- Born: 11 August 1930 Oslo, Norway
- Died: 25 April 2007 (aged 76) Arendal, Norway
- Occupation: sculptor
- Spouse: Kirsten Birgitte Vinje
- Awards: Order of St. Olav

= Arne Vinje Gunnerud =

Norwegian sculptor (1930–2007)

Arne Vinje Gunnerud (11 August 1930 – 25 April 2007) was a Norwegian sculptor.

==Biography==
Gunnerud was born in the Vika neighborhood of Oslo and grew up at Drøbak in Akershus. He was the son of Andreas Gunnerud (1879–1951) and Marie Victoria Vinje (1891–1996). He early artistic talent was first discovered by sculptor Sigri Welhaven. He attended the Norwegian National Academy of Craft and Art Industry (Statens håndverks- og kunstindustriskole) from 1947 to 1950.
This was followed by attendance at Norwegian National Academy of Fine Arts (Statens kunstakademi) from 1951 to 1954 where he was instructed by Per Palle Storm. He debuted at the Autumn Exhibition (Høstutstillingen) in 1953.
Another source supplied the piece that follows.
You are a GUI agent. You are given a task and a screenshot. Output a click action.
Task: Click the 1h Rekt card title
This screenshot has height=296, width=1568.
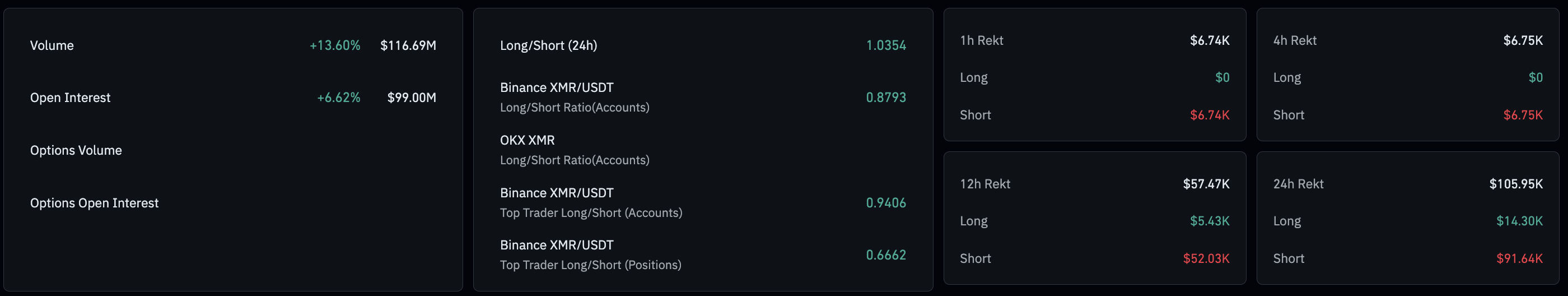[x=981, y=41]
Among his works are the tree sculpture Midgardsormen from 1973, the bronze sculpture Vettløyse from 1978 (located in Oslo), Fenrisulven vil bryte seg løs from 1980 (in Tokyo), Soltreet (suntree) in Stavanger from 1984 and Bacalhaujagt from 1996 (in Lisbon).

He also made the war memorial monument Pax, raised at Lindesnes in 1997 in memory of the sinking of the prison ship Palatia in 1942.